*** Opening Extracted material ***
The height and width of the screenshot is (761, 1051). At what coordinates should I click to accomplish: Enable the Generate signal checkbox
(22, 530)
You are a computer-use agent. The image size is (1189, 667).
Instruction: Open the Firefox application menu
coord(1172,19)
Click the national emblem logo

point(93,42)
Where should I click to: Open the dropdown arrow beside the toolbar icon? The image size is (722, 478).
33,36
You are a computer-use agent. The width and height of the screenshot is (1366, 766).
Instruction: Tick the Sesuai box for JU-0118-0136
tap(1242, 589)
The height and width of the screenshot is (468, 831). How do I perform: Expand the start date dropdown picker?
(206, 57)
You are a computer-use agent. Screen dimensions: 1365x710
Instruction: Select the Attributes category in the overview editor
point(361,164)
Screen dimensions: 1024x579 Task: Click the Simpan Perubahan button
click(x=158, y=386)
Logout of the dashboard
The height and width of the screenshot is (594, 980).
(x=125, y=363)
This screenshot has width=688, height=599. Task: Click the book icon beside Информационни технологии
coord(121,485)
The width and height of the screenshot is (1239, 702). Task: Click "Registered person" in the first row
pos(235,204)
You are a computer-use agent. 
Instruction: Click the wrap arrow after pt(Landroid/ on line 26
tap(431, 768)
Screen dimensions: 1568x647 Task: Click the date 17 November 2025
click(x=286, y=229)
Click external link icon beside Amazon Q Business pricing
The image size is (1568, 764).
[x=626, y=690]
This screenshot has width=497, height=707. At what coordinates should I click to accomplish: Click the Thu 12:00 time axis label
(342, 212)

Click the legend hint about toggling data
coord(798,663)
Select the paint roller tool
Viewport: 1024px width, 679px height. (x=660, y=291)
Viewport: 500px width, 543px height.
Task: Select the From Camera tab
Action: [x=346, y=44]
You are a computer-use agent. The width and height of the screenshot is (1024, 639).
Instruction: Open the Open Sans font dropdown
*** Closing Extracted material ***
## Exercise aim
Print out the data exactly once more.

## Expected output
The height and width of the screenshot is (761, 1051). At what coordinates should I click to accomplish: Enable the Generate signal checkbox
(22, 530)
You are a computer-use agent. The image size is (1189, 667).
Instruction: Open the Firefox application menu
coord(1172,19)
Click the national emblem logo

point(93,42)
Where should I click to: Open the dropdown arrow beside the toolbar icon? The image size is (722, 478).
33,36
You are a computer-use agent. The width and height of the screenshot is (1366, 766).
Instruction: Tick the Sesuai box for JU-0118-0136
tap(1242, 589)
The height and width of the screenshot is (468, 831). How do I perform: Expand the start date dropdown picker?
(206, 57)
You are a computer-use agent. Screen dimensions: 1365x710
Instruction: Select the Attributes category in the overview editor
point(361,164)
Screen dimensions: 1024x579 Task: Click the Simpan Perubahan button
click(x=158, y=386)
Logout of the dashboard
The height and width of the screenshot is (594, 980).
(x=125, y=363)
This screenshot has width=688, height=599. Task: Click the book icon beside Информационни технологии
coord(121,485)
The width and height of the screenshot is (1239, 702). Task: Click "Registered person" in the first row
pos(235,204)
You are a computer-use agent. 
Instruction: Click the wrap arrow after pt(Landroid/ on line 26
tap(431, 768)
Screen dimensions: 1568x647 Task: Click the date 17 November 2025
click(x=286, y=229)
Click external link icon beside Amazon Q Business pricing
The image size is (1568, 764).
[x=626, y=690]
This screenshot has width=497, height=707. At what coordinates should I click to accomplish: Click the Thu 12:00 time axis label
(342, 212)

Click the legend hint about toggling data
coord(798,663)
Select the paint roller tool
Viewport: 1024px width, 679px height. (x=660, y=291)
Viewport: 500px width, 543px height.
Task: Select the From Camera tab
Action: [x=346, y=44]
You are a computer-use agent. The width and height of the screenshot is (1024, 639).
Instruction: Open the Open Sans font dropdown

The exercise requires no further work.